ClinVar

Description

The MSH6 p.Asn223Asp variant was assessed to have no impact on the MSH6 protein using a bioinformatics tool CoDP (Combination of the Different Properties) that integrates the prediction results of MAPP, PolyPhen-2 and SIFT, in addition to 2 other structural properties (solvent accessibility and change in the number of heavy atoms of amino acids (Terui_2013_23621914). The variant was also identified in dbSNP (ID: rs374041375) “With Uncertain significance allele”, ClinVar (classified uncertain significance by Ambry Genetics and Invitae), Clinvitae (2x), and in control databases in 2 of 244386 chromosomes at a frequency of 0.000008 (Genome Aggregation Database Feb 27, 2017). Breakdown of the observations by population include European Non-Finnish in 2 of 111096 chromosomes (freq: 0.00002), while not observed in the African, Other, Latino, Ashkenazi Jewish, East Asian, European Finnish, and South Asian populations. The variant was not identified in GeneInSight-COGR, Cosmic, MutDB, UMD-LSDB, Insight Colon Cancer Gene Variant Database, Zhejiang Colon Cancer Database, Mismatch Repair Genes Variant Database, or Insight Hereditary Tumors Database.
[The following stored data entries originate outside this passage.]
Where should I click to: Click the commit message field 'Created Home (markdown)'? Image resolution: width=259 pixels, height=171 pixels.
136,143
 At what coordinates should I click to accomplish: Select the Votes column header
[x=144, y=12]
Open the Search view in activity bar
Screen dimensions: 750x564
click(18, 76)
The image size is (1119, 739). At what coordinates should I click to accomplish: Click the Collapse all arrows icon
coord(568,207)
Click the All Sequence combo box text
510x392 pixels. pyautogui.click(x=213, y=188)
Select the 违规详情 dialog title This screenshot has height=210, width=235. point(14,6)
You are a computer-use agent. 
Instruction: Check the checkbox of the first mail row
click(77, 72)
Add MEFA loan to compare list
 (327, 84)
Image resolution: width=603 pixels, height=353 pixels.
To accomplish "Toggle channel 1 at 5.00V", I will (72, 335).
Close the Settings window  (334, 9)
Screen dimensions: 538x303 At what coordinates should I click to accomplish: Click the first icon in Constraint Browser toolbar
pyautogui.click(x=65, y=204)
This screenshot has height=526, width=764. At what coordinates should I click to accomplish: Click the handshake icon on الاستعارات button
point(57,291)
The p.Asn223 residue is conserved in in mammals but not in more distantly related organisms however computational analyses (PolyPhen-2, SIFT, AlignGVGD, BLOSUM, MutationTaster) do not suggest a high likelihood the variant Asp impacts the protein; this information is not predictive enough to rule out pathogenicity. The variant occurs outside of the splicing consensus sequence and in silico or computational prediction software programs (SpliceSiteFinder, MaxEntScan, NNSPLICE, GeneSplicer, HumanSpliceFinder) do not predict a difference in splicing. In summary, based on the above information the clinical significance of this variant cannot be determined with certainty at this time. This variant is classified as a variant of uncertain significance.